En numerosas ocasiones me he pronunciado en contra del mayor ataque a la democracia perpetuado por un gobierno en España desde la Constitución del 78.  La aprobación por el Congreso de los Diputados de la Ley de Amnistía es la defenestración de los valores de igualdad y no discriminación recogidos en la Carta Magna, un “Réquiem por la Constitución”, porque ya los artículos en los que se proclama la igualdad entre los españoles quedan mancillados y prostituido todo su espíritu. Es un asalto burdo e interesado al poder, mancillando los principios democráticos y sustituyéndolos por la dictadura de los intereses de un autócrata. Es la humillación de todo un Estado que reconoce que ha hecho mal las cosas y pide perdón por castigar al golpista, al malversador de fondos públicos, al terrorista. Que se arrodilla sumisamente ante el delincuente solicitando clemencia por el mal cometido. Una vergüenza que tiene nombres y apellidos: Pedro Sánchez, secretario general del Partido Socialista (lo de obrero y español me lo guardo) y presidente del gobierno por la gracia de los golpistas. Junto a él, todos los que han votado a favor de esta ignominia, los que la defienden, los que la comparten y los que se callan cobardemente y esconden la cabeza como hipócritas avestruces para que no les dañe los ojos el polvo de la deshonra.

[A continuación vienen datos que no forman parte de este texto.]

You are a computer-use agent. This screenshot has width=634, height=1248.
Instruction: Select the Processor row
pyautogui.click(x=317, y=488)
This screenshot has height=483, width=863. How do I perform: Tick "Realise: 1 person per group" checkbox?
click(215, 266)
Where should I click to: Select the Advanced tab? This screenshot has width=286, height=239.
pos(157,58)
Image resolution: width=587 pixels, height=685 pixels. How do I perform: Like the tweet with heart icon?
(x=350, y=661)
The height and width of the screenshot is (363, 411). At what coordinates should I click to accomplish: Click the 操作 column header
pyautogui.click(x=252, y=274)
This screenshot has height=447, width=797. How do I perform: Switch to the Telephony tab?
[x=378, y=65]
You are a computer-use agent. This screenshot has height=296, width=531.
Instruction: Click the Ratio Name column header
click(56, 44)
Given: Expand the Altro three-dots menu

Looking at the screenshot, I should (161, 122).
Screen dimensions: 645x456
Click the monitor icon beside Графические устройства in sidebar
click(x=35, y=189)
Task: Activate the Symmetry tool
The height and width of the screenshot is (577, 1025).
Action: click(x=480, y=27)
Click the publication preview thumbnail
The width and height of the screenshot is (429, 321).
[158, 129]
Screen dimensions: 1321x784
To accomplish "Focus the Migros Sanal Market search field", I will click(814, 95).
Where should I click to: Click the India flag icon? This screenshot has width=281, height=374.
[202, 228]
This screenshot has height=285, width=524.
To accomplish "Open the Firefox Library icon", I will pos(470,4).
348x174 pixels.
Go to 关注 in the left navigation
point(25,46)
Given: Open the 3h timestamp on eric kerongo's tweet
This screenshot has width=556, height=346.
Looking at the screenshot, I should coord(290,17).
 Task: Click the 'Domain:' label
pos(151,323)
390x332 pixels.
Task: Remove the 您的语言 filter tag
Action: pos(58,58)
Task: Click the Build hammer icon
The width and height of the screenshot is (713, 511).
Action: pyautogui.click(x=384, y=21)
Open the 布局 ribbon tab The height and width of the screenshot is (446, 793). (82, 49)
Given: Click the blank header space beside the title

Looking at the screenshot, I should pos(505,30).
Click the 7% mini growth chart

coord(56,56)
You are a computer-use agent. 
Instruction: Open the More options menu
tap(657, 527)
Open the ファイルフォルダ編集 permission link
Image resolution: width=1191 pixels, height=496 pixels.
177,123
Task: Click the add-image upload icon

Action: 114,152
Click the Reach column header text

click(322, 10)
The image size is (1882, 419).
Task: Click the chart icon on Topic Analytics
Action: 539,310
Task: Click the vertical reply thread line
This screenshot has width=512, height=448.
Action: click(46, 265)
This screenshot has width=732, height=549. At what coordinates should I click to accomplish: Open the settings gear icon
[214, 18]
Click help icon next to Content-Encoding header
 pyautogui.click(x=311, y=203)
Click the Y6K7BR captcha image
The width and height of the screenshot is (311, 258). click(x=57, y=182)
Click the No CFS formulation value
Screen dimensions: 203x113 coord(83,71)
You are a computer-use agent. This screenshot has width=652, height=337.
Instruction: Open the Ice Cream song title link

Con la aprobación de la Ley de Amnistía, en España los ciudadanos ya somos de primera y de segunda categoría cuando nos enfrentamos a la ley. Todo depende de que el delito se vincule a los deseos de romper España, al separatismo catalán y al poder que se tenga en el Congreso de los Diputados para hacer presidente de un gobierno a un personaje sin escrúpulos que vende España (y a quien se ponga por delante) por “un plato de lentejas”, es decir, por 7 votos para seguir “mandando”.  Pero su sentido del “mando” deja mucho que desear en un sistema democrático, por eso lo escribo entre comillas y en cursiva.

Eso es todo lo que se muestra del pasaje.